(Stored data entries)
────

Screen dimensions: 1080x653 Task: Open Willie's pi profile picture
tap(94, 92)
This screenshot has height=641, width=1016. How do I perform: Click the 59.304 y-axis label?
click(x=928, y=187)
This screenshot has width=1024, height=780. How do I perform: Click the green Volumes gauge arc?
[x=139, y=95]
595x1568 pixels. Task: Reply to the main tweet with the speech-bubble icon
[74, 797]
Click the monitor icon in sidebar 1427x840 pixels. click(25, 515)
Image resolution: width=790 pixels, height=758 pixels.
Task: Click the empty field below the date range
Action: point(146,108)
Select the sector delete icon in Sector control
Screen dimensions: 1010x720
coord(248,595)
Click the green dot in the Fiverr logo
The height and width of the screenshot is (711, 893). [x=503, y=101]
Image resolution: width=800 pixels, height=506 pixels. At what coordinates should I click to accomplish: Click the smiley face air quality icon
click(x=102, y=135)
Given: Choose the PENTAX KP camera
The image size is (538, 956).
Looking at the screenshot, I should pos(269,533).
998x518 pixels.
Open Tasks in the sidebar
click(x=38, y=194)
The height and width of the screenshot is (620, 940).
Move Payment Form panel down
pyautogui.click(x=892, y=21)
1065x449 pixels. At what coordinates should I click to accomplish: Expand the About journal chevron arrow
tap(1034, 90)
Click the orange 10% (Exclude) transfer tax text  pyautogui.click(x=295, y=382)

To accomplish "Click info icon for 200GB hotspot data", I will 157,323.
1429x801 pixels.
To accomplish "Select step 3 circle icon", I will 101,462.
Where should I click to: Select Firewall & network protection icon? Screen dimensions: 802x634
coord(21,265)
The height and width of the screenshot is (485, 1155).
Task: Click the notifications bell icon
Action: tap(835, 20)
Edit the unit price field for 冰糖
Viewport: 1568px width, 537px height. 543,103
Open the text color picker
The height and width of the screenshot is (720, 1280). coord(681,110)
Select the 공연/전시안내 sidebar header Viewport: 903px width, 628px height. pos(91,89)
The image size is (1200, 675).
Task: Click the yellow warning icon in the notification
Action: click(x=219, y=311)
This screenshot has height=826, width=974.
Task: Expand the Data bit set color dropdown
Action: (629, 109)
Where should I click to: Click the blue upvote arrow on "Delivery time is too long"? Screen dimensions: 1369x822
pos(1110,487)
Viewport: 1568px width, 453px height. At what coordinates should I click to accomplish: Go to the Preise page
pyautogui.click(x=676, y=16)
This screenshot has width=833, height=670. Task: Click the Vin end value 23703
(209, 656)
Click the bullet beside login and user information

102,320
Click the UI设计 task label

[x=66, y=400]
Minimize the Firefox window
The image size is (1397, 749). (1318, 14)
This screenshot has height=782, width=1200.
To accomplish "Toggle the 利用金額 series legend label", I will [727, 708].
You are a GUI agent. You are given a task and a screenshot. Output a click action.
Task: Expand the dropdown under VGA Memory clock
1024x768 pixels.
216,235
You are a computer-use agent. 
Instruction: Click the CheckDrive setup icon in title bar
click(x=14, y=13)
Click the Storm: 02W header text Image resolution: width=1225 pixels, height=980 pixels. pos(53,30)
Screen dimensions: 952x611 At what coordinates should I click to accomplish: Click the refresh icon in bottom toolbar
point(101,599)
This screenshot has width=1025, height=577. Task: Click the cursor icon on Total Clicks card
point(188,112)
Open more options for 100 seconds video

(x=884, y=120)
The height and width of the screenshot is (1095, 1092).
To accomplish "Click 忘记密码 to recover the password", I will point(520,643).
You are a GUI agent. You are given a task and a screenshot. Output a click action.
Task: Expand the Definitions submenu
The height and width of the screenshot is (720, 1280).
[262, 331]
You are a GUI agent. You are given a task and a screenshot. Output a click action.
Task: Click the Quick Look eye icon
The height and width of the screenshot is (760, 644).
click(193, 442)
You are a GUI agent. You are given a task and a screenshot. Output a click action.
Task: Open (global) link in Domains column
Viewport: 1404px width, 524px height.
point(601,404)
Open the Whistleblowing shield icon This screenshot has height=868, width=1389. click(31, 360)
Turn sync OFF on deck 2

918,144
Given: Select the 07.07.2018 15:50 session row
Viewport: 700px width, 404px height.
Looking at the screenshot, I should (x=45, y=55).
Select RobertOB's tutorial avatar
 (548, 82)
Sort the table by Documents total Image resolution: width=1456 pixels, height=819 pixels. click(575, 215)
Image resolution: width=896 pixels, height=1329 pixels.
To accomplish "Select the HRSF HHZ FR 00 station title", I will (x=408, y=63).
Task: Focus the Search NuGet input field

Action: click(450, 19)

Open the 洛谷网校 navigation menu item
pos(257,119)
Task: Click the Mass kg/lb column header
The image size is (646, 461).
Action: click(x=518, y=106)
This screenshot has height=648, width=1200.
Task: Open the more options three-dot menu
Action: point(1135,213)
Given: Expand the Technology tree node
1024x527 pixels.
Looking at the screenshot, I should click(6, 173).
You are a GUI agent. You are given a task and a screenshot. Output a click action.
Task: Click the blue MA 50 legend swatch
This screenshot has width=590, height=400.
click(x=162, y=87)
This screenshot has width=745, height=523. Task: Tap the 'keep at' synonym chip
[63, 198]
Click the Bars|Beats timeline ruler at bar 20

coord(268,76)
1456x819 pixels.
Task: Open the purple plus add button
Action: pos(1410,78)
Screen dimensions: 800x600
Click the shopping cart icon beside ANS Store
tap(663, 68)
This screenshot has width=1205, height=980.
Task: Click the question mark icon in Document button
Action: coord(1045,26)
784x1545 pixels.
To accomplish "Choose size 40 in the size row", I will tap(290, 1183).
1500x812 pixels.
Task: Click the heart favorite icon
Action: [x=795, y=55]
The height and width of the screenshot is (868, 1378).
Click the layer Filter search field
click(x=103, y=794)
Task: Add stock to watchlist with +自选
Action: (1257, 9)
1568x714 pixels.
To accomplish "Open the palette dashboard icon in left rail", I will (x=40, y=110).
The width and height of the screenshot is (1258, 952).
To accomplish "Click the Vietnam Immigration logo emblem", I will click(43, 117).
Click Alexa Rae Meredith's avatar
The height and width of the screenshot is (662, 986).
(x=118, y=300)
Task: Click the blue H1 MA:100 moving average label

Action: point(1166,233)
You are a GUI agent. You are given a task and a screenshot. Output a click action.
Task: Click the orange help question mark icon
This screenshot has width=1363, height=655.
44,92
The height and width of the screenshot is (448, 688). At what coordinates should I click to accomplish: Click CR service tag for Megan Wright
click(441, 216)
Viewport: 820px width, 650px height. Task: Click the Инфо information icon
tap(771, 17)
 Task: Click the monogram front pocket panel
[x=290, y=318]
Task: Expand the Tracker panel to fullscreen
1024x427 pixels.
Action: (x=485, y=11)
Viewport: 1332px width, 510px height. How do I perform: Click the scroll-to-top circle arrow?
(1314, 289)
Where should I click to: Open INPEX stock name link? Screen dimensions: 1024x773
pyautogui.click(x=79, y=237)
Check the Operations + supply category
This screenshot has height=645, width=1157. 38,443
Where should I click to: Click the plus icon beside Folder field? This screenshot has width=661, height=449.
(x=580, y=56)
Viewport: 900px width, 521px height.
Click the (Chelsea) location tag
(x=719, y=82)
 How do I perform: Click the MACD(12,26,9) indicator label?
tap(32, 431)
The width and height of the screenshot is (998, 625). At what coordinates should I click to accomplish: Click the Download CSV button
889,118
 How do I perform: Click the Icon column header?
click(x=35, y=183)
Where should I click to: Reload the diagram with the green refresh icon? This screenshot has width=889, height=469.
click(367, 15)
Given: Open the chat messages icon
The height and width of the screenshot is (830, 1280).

────

What's wanted here is every record, retyped exactly as shown above.

▶ Expected answer
Screen dimensions: 1080x653 Task: Open Willie's pi profile picture
tap(94, 92)
This screenshot has height=641, width=1016. How do I perform: Click the 59.304 y-axis label?
click(x=928, y=187)
This screenshot has width=1024, height=780. How do I perform: Click the green Volumes gauge arc?
[x=139, y=95]
595x1568 pixels. Task: Reply to the main tweet with the speech-bubble icon
[74, 797]
Click the monitor icon in sidebar 1427x840 pixels. click(25, 515)
Image resolution: width=790 pixels, height=758 pixels.
Task: Click the empty field below the date range
Action: point(146,108)
Select the sector delete icon in Sector control
Screen dimensions: 1010x720
coord(248,595)
Click the green dot in the Fiverr logo
The height and width of the screenshot is (711, 893). [x=503, y=101]
Image resolution: width=800 pixels, height=506 pixels. At what coordinates should I click to accomplish: Click the smiley face air quality icon
click(x=102, y=135)
Given: Choose the PENTAX KP camera
The image size is (538, 956).
Looking at the screenshot, I should pos(269,533).
998x518 pixels.
Open Tasks in the sidebar
click(x=38, y=194)
The height and width of the screenshot is (620, 940).
Move Payment Form panel down
pyautogui.click(x=892, y=21)
1065x449 pixels. At what coordinates should I click to accomplish: Expand the About journal chevron arrow
tap(1034, 90)
Click the orange 10% (Exclude) transfer tax text  pyautogui.click(x=295, y=382)

To accomplish "Click info icon for 200GB hotspot data", I will 157,323.
1429x801 pixels.
To accomplish "Select step 3 circle icon", I will 101,462.
Where should I click to: Select Firewall & network protection icon? Screen dimensions: 802x634
coord(21,265)
The height and width of the screenshot is (485, 1155).
Task: Click the notifications bell icon
Action: tap(835, 20)
Edit the unit price field for 冰糖
Viewport: 1568px width, 537px height. 543,103
Open the text color picker
The height and width of the screenshot is (720, 1280). coord(681,110)
Select the 공연/전시안내 sidebar header Viewport: 903px width, 628px height. pos(91,89)
The image size is (1200, 675).
Task: Click the yellow warning icon in the notification
Action: click(x=219, y=311)
This screenshot has height=826, width=974.
Task: Expand the Data bit set color dropdown
Action: (629, 109)
Where should I click to: Click the blue upvote arrow on "Delivery time is too long"? Screen dimensions: 1369x822
pos(1110,487)
Viewport: 1568px width, 453px height. At what coordinates should I click to accomplish: Go to the Preise page
pyautogui.click(x=676, y=16)
This screenshot has width=833, height=670. Task: Click the Vin end value 23703
(209, 656)
Click the bullet beside login and user information

102,320
Click the UI设计 task label

[x=66, y=400]
Minimize the Firefox window
The image size is (1397, 749). (1318, 14)
This screenshot has height=782, width=1200.
To accomplish "Toggle the 利用金額 series legend label", I will [727, 708].
You are a GUI agent. You are given a task and a screenshot. Output a click action.
Task: Expand the dropdown under VGA Memory clock
1024x768 pixels.
216,235
You are a computer-use agent. 
Instruction: Click the CheckDrive setup icon in title bar
click(x=14, y=13)
Click the Storm: 02W header text Image resolution: width=1225 pixels, height=980 pixels. pos(53,30)
Screen dimensions: 952x611 At what coordinates should I click to accomplish: Click the refresh icon in bottom toolbar
point(101,599)
This screenshot has width=1025, height=577. Task: Click the cursor icon on Total Clicks card
point(188,112)
Open more options for 100 seconds video

(x=884, y=120)
The height and width of the screenshot is (1095, 1092).
To accomplish "Click 忘记密码 to recover the password", I will point(520,643).
You are a GUI agent. You are given a task and a screenshot. Output a click action.
Task: Expand the Definitions submenu
The height and width of the screenshot is (720, 1280).
[262, 331]
You are a GUI agent. You are given a task and a screenshot. Output a click action.
Task: Click the Quick Look eye icon
The height and width of the screenshot is (760, 644).
click(193, 442)
You are a GUI agent. You are given a task and a screenshot. Output a click action.
Task: Open (global) link in Domains column
Viewport: 1404px width, 524px height.
point(601,404)
Open the Whistleblowing shield icon This screenshot has height=868, width=1389. click(31, 360)
Turn sync OFF on deck 2

918,144
Given: Select the 07.07.2018 15:50 session row
Viewport: 700px width, 404px height.
Looking at the screenshot, I should (x=45, y=55).
Select RobertOB's tutorial avatar
 (548, 82)
Sort the table by Documents total Image resolution: width=1456 pixels, height=819 pixels. click(575, 215)
Image resolution: width=896 pixels, height=1329 pixels.
To accomplish "Select the HRSF HHZ FR 00 station title", I will (x=408, y=63).
Task: Focus the Search NuGet input field

Action: click(450, 19)

Open the 洛谷网校 navigation menu item
pos(257,119)
Task: Click the Mass kg/lb column header
The image size is (646, 461).
Action: click(x=518, y=106)
This screenshot has height=648, width=1200.
Task: Open the more options three-dot menu
Action: point(1135,213)
Given: Expand the Technology tree node
1024x527 pixels.
Looking at the screenshot, I should click(6, 173).
You are a GUI agent. You are given a task and a screenshot. Output a click action.
Task: Click the blue MA 50 legend swatch
This screenshot has width=590, height=400.
click(x=162, y=87)
This screenshot has width=745, height=523. Task: Tap the 'keep at' synonym chip
[63, 198]
Click the Bars|Beats timeline ruler at bar 20

coord(268,76)
1456x819 pixels.
Task: Open the purple plus add button
Action: pos(1410,78)
Screen dimensions: 800x600
Click the shopping cart icon beside ANS Store
tap(663, 68)
This screenshot has width=1205, height=980.
Task: Click the question mark icon in Document button
Action: coord(1045,26)
784x1545 pixels.
To accomplish "Choose size 40 in the size row", I will tap(290, 1183).
1500x812 pixels.
Task: Click the heart favorite icon
Action: [x=795, y=55]
The height and width of the screenshot is (868, 1378).
Click the layer Filter search field
click(x=103, y=794)
Task: Add stock to watchlist with +自选
Action: (1257, 9)
1568x714 pixels.
To accomplish "Open the palette dashboard icon in left rail", I will (x=40, y=110).
The width and height of the screenshot is (1258, 952).
To accomplish "Click the Vietnam Immigration logo emblem", I will click(43, 117).
Click Alexa Rae Meredith's avatar
The height and width of the screenshot is (662, 986).
(x=118, y=300)
Task: Click the blue H1 MA:100 moving average label

Action: point(1166,233)
You are a GUI agent. You are given a task and a screenshot. Output a click action.
Task: Click the orange help question mark icon
This screenshot has width=1363, height=655.
44,92
The height and width of the screenshot is (448, 688). At what coordinates should I click to accomplish: Click CR service tag for Megan Wright
click(441, 216)
Viewport: 820px width, 650px height. Task: Click the Инфо information icon
tap(771, 17)
 Task: Click the monogram front pocket panel
[x=290, y=318]
Task: Expand the Tracker panel to fullscreen
1024x427 pixels.
Action: (x=485, y=11)
Viewport: 1332px width, 510px height. How do I perform: Click the scroll-to-top circle arrow?
(1314, 289)
Where should I click to: Open INPEX stock name link? Screen dimensions: 1024x773
pyautogui.click(x=79, y=237)
Check the Operations + supply category
This screenshot has height=645, width=1157. 38,443
Where should I click to: Click the plus icon beside Folder field? This screenshot has width=661, height=449.
(x=580, y=56)
Viewport: 900px width, 521px height.
Click the (Chelsea) location tag
(x=719, y=82)
 How do I perform: Click the MACD(12,26,9) indicator label?
tap(32, 431)
The width and height of the screenshot is (998, 625). At what coordinates should I click to accomplish: Click the Download CSV button
889,118
 How do I perform: Click the Icon column header?
click(x=35, y=183)
Where should I click to: Reload the diagram with the green refresh icon? This screenshot has width=889, height=469.
click(367, 15)
Given: Open the chat messages icon
The height and width of the screenshot is (830, 1280).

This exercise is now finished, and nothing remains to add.